#18833 closed Bug (invalid)
Model returns incorrect values from Postgres DB View
Reported by: | Owned by: | nobody | |
---|---|---|---|
Component: | Database layer (models, ORM) | Version: | 1.4 |
Severity: | Normal | Keywords: | |
Cc: | Triage Stage: | Unreviewed | |
Has patch: | no | Needs documentation: | no |
Needs tests: | no | Patch needs improvement: | no |
Easy pickings: | no | UI/UX: | no |
Description
This is essentially the same report as http://stackoverflow.com/questions/11781867/django-queryset-returns-wrong-values-from-postgresql-view
I have a database view that returns aggregate data from table.
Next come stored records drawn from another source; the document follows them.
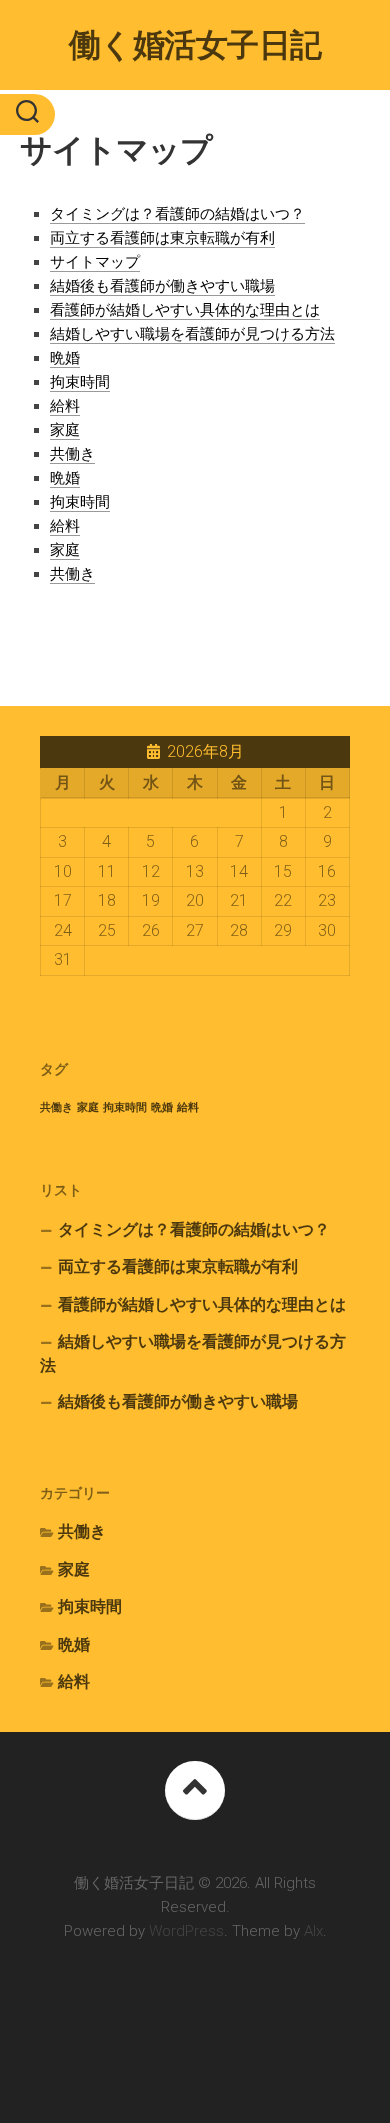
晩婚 (65, 358)
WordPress (186, 1931)
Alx (313, 1931)
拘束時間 (80, 382)
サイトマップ (95, 262)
=> \d+ valid_logins_dow_popularity View "public.valid_logins_dow_popularity" Column | Type | Modifiers | Storage | Description ------------+---------+-----------+---------+------------- logins_avg | integer | | plain | dow | integer | | plain | View definition: WITH by_dow AS ( SELECT valid_logins_over_time.count, date_part('dow'::text, valid_logins_over_time.date) AS dow FROM valid_logins_over_time ) SELECT avg(by_dow.count)::integer AS logins_avg, by_dow.dow::integer AS dow FROM by_dow GROUP BY by_dow.dow;
I have a Django model that uses that view as its data source
from django.db import models # Create your models here. class ValidLoginsDowPopularity(models.Model): class Meta: db_table = 'valid_logins_dow_popularity' managed = False logins_avg = models.IntegerField(db_column='logins_avg') # Day of Week (dow) dow = models.IntegerField(db_column='dow', primary_key=True) def __unicode__(self): return u"%d : " % (self.dow, self.logins_avg )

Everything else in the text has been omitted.